The face of shopping has certainly changed a lot since the internet has become commonplace in our homes. What used to be a mad dash to the high street on a Saturday morning can now be done from your couch at any time of the day. We look at one of the men behind the phenomenon of online shopping.
There’s something alluring about a successful entrepreneur who wasn’t always a hard worker. Perhaps it’s because it makes the lazier of us feel we might still hit the jackpot of success. Yes, it’s true that Mark Zuckerberg dropped out of Harvard, but it’s important to remember that he got into Harvard in the first place.

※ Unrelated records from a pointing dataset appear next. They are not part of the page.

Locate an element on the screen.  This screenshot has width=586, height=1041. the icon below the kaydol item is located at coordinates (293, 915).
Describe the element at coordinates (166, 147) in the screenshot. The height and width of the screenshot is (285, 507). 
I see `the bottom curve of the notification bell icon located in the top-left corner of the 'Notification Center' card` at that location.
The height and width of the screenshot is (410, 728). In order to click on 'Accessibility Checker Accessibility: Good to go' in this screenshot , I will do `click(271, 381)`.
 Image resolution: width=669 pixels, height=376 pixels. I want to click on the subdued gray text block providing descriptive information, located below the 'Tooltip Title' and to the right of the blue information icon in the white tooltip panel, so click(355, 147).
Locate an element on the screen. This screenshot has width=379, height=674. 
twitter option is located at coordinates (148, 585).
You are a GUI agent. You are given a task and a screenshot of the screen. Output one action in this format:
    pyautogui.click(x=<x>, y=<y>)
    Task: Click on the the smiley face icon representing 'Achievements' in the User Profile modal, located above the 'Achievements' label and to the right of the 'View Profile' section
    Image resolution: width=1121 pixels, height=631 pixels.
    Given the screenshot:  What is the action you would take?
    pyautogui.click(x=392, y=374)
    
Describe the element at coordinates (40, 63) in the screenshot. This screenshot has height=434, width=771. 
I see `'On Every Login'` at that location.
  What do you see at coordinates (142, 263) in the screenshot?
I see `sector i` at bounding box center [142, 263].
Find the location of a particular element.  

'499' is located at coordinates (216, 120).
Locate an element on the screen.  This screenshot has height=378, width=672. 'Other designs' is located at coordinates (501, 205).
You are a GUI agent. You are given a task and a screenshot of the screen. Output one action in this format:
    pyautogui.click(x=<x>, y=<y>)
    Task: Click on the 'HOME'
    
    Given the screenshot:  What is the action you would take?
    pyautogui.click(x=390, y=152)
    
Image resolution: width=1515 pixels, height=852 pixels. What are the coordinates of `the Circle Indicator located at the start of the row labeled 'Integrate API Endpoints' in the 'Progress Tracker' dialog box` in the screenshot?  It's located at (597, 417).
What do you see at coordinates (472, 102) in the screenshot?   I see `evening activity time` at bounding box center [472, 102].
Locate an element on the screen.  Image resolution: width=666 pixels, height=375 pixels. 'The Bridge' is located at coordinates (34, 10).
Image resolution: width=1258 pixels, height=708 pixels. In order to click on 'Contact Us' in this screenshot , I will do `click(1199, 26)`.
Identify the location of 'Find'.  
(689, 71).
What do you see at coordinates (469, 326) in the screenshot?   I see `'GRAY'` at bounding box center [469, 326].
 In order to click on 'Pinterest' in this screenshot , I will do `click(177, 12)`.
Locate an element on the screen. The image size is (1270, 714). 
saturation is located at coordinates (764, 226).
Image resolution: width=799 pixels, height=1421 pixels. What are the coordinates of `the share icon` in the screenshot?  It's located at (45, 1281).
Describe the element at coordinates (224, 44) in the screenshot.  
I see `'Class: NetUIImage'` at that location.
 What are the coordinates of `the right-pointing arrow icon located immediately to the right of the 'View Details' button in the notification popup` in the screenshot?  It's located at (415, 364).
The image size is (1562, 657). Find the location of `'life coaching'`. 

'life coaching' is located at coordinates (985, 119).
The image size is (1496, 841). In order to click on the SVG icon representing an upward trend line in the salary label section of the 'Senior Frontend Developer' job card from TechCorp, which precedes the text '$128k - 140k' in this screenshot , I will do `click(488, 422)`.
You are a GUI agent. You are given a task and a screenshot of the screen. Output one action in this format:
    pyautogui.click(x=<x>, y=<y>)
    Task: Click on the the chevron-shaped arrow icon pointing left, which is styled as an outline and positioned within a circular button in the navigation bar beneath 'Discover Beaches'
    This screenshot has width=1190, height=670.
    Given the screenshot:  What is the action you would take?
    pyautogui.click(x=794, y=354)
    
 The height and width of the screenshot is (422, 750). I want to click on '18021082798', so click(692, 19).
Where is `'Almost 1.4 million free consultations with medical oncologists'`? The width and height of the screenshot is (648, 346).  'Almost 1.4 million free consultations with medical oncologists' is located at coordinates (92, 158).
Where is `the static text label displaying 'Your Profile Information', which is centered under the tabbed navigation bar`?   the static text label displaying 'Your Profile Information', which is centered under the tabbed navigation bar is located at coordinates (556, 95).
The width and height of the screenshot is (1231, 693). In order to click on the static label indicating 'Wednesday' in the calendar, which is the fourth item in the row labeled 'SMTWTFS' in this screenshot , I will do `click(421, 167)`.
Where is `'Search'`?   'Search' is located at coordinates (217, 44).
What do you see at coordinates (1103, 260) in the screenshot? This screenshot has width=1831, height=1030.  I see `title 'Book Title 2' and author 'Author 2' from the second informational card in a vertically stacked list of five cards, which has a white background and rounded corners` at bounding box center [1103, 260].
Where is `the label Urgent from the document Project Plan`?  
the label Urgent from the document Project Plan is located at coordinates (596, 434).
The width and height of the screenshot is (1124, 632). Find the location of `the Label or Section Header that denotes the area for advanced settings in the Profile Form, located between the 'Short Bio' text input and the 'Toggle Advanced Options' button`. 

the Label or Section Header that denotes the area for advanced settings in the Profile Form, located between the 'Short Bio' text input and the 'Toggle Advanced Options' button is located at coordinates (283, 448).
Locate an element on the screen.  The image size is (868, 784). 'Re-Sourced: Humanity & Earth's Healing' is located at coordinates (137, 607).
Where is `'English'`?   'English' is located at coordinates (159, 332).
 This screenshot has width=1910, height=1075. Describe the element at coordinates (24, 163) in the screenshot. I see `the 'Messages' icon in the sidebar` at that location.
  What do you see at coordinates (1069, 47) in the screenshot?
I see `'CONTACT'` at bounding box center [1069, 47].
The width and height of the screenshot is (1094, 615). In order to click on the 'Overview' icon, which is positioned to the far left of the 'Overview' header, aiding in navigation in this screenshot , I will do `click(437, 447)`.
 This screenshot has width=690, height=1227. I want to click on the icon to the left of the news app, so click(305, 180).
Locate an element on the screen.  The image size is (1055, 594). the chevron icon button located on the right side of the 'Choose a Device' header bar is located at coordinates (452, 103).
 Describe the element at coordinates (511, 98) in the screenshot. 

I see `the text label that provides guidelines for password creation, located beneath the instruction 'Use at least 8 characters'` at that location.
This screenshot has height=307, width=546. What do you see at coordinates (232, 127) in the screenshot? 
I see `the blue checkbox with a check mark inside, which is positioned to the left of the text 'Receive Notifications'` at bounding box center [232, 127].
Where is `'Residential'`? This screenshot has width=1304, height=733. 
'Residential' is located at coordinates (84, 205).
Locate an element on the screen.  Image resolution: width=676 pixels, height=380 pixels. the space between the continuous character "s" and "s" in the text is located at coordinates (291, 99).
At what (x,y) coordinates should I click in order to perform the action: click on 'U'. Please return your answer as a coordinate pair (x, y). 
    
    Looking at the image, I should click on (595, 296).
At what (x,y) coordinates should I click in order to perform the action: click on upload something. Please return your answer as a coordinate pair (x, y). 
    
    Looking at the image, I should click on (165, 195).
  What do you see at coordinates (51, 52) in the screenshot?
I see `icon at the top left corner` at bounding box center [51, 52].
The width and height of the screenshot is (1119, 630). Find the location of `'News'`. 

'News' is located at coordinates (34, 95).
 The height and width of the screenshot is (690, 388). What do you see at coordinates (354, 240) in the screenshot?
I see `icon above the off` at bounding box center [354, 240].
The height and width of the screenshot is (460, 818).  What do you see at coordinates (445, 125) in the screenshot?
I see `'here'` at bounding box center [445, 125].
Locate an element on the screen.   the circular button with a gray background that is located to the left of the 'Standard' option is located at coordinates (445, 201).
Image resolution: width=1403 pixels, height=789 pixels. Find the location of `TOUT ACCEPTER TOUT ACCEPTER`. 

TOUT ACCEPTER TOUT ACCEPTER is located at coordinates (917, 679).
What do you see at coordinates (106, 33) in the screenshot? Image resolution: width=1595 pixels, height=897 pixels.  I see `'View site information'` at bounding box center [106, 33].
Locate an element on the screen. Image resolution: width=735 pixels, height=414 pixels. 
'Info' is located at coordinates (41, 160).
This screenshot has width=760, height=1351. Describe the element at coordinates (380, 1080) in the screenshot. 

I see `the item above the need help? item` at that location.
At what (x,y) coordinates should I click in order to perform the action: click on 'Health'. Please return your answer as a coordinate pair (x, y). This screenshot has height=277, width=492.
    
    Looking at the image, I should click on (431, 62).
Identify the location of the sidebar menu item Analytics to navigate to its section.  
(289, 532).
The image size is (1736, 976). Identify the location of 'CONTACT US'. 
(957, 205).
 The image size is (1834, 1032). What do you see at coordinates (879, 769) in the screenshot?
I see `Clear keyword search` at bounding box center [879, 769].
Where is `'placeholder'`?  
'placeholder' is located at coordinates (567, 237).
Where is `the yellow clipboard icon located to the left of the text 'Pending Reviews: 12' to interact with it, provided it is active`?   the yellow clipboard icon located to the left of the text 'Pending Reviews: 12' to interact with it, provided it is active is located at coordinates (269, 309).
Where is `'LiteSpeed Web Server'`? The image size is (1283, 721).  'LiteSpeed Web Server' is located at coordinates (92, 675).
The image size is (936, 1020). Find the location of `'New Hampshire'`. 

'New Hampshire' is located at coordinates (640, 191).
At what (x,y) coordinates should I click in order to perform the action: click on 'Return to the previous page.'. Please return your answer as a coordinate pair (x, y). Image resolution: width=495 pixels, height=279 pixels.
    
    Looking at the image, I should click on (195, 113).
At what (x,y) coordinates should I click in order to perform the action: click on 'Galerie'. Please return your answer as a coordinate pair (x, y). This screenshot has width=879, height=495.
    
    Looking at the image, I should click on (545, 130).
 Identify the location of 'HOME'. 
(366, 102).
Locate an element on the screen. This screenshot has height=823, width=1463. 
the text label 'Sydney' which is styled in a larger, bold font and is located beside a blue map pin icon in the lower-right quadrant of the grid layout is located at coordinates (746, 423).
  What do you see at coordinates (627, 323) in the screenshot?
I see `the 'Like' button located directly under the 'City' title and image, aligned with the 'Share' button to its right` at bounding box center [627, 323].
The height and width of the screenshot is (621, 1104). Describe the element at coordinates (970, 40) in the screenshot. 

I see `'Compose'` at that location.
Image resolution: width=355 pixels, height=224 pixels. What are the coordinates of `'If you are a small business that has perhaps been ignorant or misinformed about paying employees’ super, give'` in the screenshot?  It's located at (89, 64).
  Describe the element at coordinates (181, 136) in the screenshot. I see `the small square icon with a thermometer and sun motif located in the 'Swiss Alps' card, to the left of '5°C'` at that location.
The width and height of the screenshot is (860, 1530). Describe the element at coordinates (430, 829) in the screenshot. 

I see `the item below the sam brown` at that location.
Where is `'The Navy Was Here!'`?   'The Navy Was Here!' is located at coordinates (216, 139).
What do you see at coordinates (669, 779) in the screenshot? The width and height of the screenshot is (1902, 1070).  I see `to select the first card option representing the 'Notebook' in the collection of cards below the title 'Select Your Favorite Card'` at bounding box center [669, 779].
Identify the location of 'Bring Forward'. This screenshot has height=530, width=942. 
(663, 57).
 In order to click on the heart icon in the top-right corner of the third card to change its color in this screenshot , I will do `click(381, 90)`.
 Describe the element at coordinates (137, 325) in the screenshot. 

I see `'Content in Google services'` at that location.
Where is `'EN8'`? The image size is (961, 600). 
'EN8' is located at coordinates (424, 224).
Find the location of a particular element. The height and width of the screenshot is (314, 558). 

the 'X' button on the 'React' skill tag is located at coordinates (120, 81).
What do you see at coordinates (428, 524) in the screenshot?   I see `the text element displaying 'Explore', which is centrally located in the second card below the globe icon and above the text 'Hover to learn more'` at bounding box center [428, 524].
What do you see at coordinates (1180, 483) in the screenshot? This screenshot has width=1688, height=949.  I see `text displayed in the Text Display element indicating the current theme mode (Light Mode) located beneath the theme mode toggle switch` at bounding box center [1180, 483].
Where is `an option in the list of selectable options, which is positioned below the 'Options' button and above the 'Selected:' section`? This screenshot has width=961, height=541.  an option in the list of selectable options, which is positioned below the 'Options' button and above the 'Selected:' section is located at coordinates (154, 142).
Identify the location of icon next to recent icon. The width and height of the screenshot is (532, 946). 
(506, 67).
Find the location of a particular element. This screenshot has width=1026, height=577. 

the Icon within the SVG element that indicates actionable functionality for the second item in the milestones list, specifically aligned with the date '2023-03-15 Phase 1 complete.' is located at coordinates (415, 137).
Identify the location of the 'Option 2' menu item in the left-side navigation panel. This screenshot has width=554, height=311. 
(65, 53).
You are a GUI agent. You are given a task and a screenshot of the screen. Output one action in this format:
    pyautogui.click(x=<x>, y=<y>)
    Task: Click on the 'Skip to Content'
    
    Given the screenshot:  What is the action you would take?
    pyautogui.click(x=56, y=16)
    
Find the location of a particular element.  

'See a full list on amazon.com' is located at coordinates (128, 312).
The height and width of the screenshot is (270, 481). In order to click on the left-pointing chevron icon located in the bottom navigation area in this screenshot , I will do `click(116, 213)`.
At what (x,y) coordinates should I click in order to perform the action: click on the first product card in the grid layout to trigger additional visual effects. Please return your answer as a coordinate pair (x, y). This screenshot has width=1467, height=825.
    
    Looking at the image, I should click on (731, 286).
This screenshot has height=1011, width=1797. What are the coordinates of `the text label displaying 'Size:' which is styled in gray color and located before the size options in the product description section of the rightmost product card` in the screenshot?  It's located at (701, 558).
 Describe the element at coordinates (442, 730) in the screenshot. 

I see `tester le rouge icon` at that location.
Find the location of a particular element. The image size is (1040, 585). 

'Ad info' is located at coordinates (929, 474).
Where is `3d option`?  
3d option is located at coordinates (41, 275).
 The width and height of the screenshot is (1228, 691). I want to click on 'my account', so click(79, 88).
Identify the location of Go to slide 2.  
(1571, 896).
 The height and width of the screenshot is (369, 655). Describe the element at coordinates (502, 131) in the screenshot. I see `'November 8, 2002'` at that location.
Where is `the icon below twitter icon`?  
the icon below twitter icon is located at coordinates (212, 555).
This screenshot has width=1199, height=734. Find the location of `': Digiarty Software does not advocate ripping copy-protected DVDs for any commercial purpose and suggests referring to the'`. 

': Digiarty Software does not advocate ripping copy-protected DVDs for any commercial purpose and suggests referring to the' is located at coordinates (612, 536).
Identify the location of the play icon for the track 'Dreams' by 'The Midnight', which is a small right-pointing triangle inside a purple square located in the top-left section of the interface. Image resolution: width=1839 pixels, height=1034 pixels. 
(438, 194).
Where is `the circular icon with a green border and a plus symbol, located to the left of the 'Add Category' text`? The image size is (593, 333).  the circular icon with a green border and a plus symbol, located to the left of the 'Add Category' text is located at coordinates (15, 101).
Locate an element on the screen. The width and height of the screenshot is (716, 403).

Nick Robertson, co-founder of ASOS.com, may not have dropped out of college, but he does describe his university experience as “diabolical” after getting very poor results at an elite educational institution. As the incomparable Austin Reed as Nick’s great grandfather, it may seem like all things sartorial run in Robertson’s blood, but it took him a while to fulfil his destiny in the world of fashion. After his performance at school left something to be desired, he spent some time on the slopes, skiing and not doing much else. Eventually, at the age of 20, he followed his father into the world of advertising, taking up a post at Young & Rubicam in 1987 as a media buyer, where he stayed for nearly four years. He left for a brief stint at Young & Rubicam’s main competition; Nick decided he was better off working for himself.
In 1996, Nick teamed up with Quentin Griffiths and formed Entertainment Marketing, an advertising agency that brought product placement to the forefront of sales tactics, placing well-known brands in TV shows. Pretty soon they were attracting big brands such as Carlsberg, Coca-Cola and Ford. Product placement is where the idea for ASOS was born, or as it was called then, As Seen On Screen.
“We read a stat back in 1999 that when the programme Friends aired,” says Nick. “NBC got 4,000 calls about some standard lamp in one of their apartments asking where it could be purchased. So that was the real idea behind the business. Anything that gets exposure in a film or TV programme creates desire among the public, so we based the shop around that.” Starting with products from the screen, it was only later that As Seen On Screen started in the world of fashion. The ASOS chapter in the book How 25 Good Ideas Became Spectacular Digital Businesses by Georgina Kate-Adams, published by Crimson Publishing, says it best:
Leaving Entertainment Marketing behind, Nick and Quentin launched As Seen On Screen online in June 2000, just after the dot-com bubble had burst. With the good fortune of having entrepreneurial families who were willing to back the venture, the pair raised a total of £2.4m in start-up capital and purchased a variety of celebrity-linked products to launch the business. Although the full extent of the comedown from the dot-com boom was yet to become apparent, launching an online business in the mid-2000s was still a risky business.
Yet the co-founders were undeterred. “It was always going to be an online business, because of the amount of products that came up after being on TV. It needed to serve that function,” Nick says, highlighting the wide reach and fast turnover of e-commerce. One of their first hires was buyer Lorri Penn, whom they scouted from Arcadia – Sir Philip Green’s umbrella retail group, which includes Topshop and Dorothy Perkins. She believed deeply in the potential of focusing the business on fashion (rather than furniture and other goods) – and they trusted her judgement. “It wasn’t until our first buyer came in, who was a fashion buyer, that we were pushed in that direction,” Nick says.
“Fashion is where we got the most returns for the business. Rather than saying ‘here’s a standard top’, we could say ‘here’s a top that Jennifer Aniston wore in Friends.” The founders acknowledged customer demand, and shifted As Seen On Screen from a website for odd celebrity-linked products to a focused haven of fast fashion. Targeted initially at 18 – 24-year-olds wishing to ‘steal’ an icon’s style, the company homed in on the popularity of starlets such as Kate Moss and Sienna Miller, selling replicas of their most-touted ensembles using smaller designers to supply the products. It was the right formula, and, with some strategic PR and affiliates, sales started to grow. In 2001, As Seen On Screen reached sales of £250,000. ASOS as we know it today was beginning to take shape.